Effectively tripling the amount of time in which aggrieved employees may sue their employers in statutory whistleblower suits, the Minnesota Court of Appeals holds that claims under Minnesota’s Whistleblower Act (Minnesota Statute section 181.932) are not subject to the two-year statute of limitations in Minnesota Statute section 541.07(1), but instead are subject to the six-year statute of limitations under Minnesota Statute section 541.05, subd. 1(2), reversing a long-held position. Ford v. Minneapolis Public Schools, No. A13-1072 (Minn. Ct. App. Dec. 15, 2014). Employers and employees alike have understood for almost 20 years that all whistleblower claims must be brought by an employee within two years of the alleged adverse action (which often is some other form of discipline, including employment termination). Larson v. New Richland Center, 538 N.W.2d 915 (Minn. Ct. App. 1995).

Relying on a 2013 Minnesota Supreme Court decision, the intermediate appellate court in Ford held that the time for commencing suit for Yvette Ford’s whistleblower claim based on the Whistleblower Act was six years, because a liability “based on a statute” implicates the six-year statute of limitations. (Ford’s claim was therefore timely.)

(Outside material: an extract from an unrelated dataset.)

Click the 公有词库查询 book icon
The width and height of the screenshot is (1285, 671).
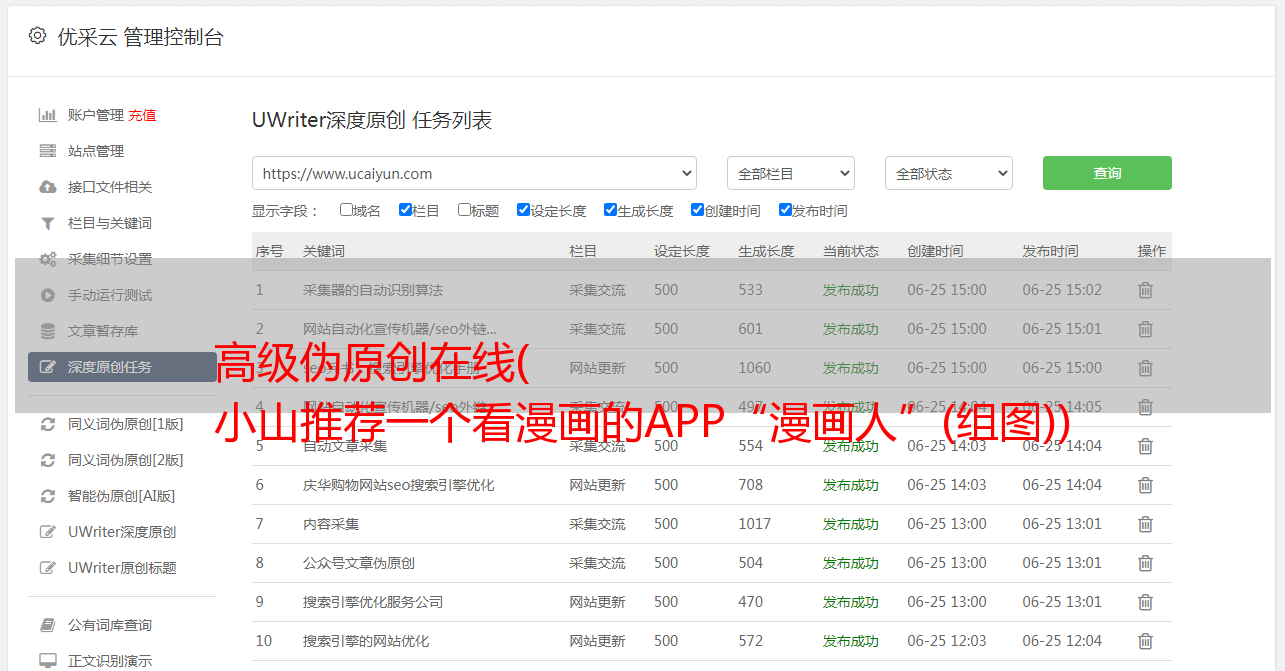click(47, 625)
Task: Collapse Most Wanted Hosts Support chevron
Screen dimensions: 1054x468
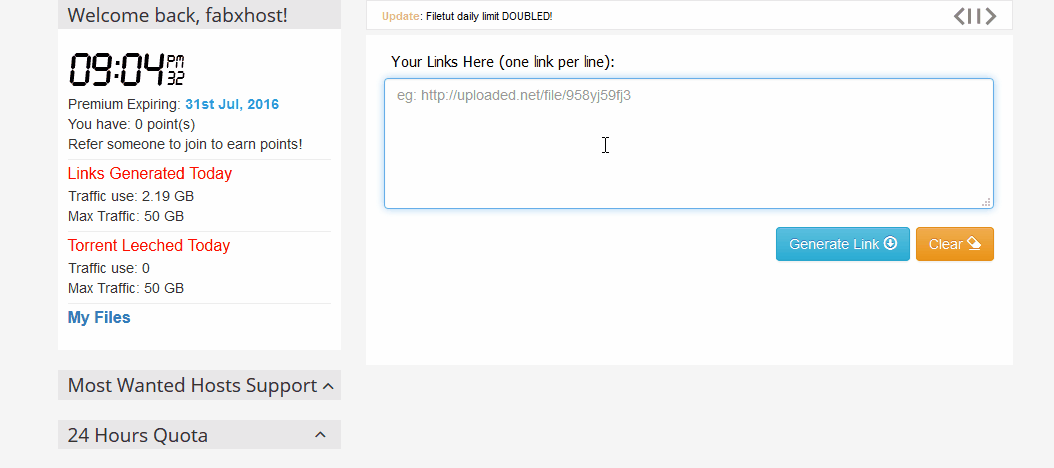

The effect on employers will be substantial if the Minnesota Supreme Court leaves the Court of Appeals’ decision intact. Apart from having to wait a much longer time to gain assurance that they will not be sued, employers terminating an employee or engaging in some other adverse personnel action must plan to keep employment records regarding the action for at least six years. Employers also may have to consider taking statements from witnesses to alleged events regarding an adverse action, for claims may be brought long after many of them (including the participants in the action) have left the business. Finally, to avoid a lengthy period of uncertainly, employers may be more willing to consider entering into severance agreements and releases with terminated employees to foreclose the prospect of claims, being brought nearly six years later. 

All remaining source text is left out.